Loading...

Brain and Central Nervous System Tumours (incl. Cancers ) (Including Headache PLUS pathway)

Scotland sees around 1,000 brain and CNS tumour cases per year, about half of which are malignant, with only around one-third of patients surviving one year or more. Over 70% are diagnosed via emergency routes, reflecting the challenge of timely diagnosis, as most neurological symptoms are due to benign conditions and GPs encounter CNS cancers infrequently. As a result, many patients have multiple consultations before referral.

If brain/CNS cancer is suspected, assess for:

  • History of HIV or cancers with brain metastasis risk (lung, breast, melanoma, renal)
  • Headache suggestive of raised intracranial pressure (progressive, worse on waking, nocturnal, aggravated by bending, with nausea/vomiting)
  • Papilloedema – if uncertain, refer urgently to an optometrist
  • Focal neurological deficits (consider stroke)
  • New seizures, including non-collapse episodes (vacant spells, transient motor/sensory changes)
  • Changes in cognition or personality
  • Speech changes, e.g., word-finding difficulty
  • History of HIV or cancers with brain metastasis risk (lung, breast, melanoma, renal)

Who to refer:

Emergency (Same Day Referral):

If presents with two or more of the following (i.e. discuss with neurology registrar on the day):

  • New headache
  • New seizure
  • Papilloedema*
  • New focal neurological deficit**

* Refer urgently to an optometrist if there is uncertainty about papilloedema or visual field loss. If papilloedema is confirmed, same-day referral to secondary care should be considered. Ensure there is a clear plan identifying who will be responsible for following up the optometry results.

**e.g. Unilateral weakness, dysphasia, visual field defect, ataxia, loss of consciousness. Also consider the Stroke pathway – see Transient Ischaemic Attack (TIA) And Stroke – RefHelp

Urgent Suspicion of Cancer (USC) Referral

Headache where there is concern about a brain/CNS cancer plus one or more of the following features:

  • Cognitive change – symptomatic or noted by others††
  • Personality change
  • History of cancer (especially lung, breast, melanoma or renal)
  • History of HIV

The Semantic Verbal Fluency Test (SVFT) is a quick test which can be done easily in practice and may indicate cognitive deficit if the score is reduced (i.e. less than 17 different animals named in one minute). A headache concerning for a brain tumour along with a reduced SVFT score has been shown to have a PPV higher than 5%. Please note that a SVFT score may be reduced in other conditions such as dementia, previous serious head injury, stroke, learning disabilities or for those whose first language is not English. (source: Scottish Cancer Referral Guidelines Review). If the patient presents with weakness & also has cognitive changes, consider discussion with the stroke team in the first instance (see Transient Ischaemic Attack (TIA) And Stroke – RefHelp)

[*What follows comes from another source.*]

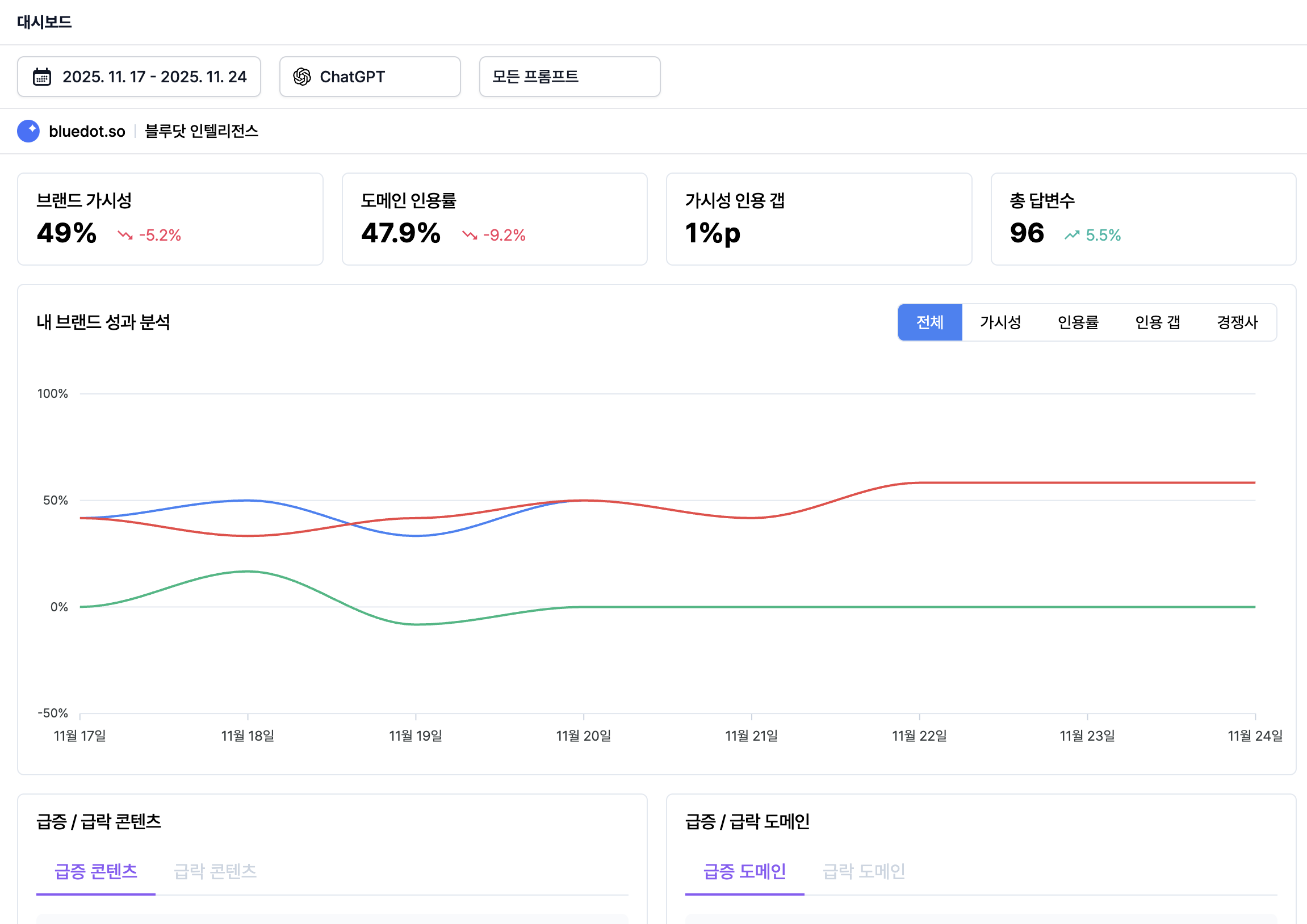Screen dimensions: 1307x924
Task: Click the downward trend icon beside -5.2%
Action: click(x=125, y=235)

†† Changes in cognition may not be volunteered by a person presenting with signs and symptoms of a brain tumour and direct enquiry may have to be made (Source: Scottish Cancer Referral Guidelines Review)

If a patient partially fits the criteria but the referring GP has noted other significant concerning features or has a high index of suspicion that there is an underlying diagnosis of cancer*, then they can use this pathway to refer for an USC CT Head as long as the reasons for referral are clearly explained in the SCI Gateway form. It remains vital however that GPs do not delay urgent Clinical Review by arranging imaging, on call Neurology are available to discuss if the onward referral route is not clear

Who not to refer:

Do not use this pathway if low risk features/headache only – Patients with symptom of a headache alone, and in whom CT Head has a low positive predictive value. After discussion with the patient about the potential consequences and outcomes of CT Head, they can be referred for non-urgent CT Head using the alternative SCI Gateway pathway: WGH > Neuroradiology > LI Neuroradiology.

How to refer:

Emergency: discuss with neurology registrar (as per algorithm)

USOC: Via SCI Gateway:

  • For CT scan request: WGH> Neuroradiology > Headache suspect brain cancer
  • If Scan results show a mass   : RIE > Neurosurgery (Using Urgent USOC Priority)

(Please note that DCN is now based at the RIE, however the referrals should still be sent to the WGH. When this changes this webpage will be updated and all GPs will be informed by email.)

‡  Neuroradiology would speak directly to the on-call neurosurgical registrar while the patient is still in the department if there is significant mass effect or hydrocephalus.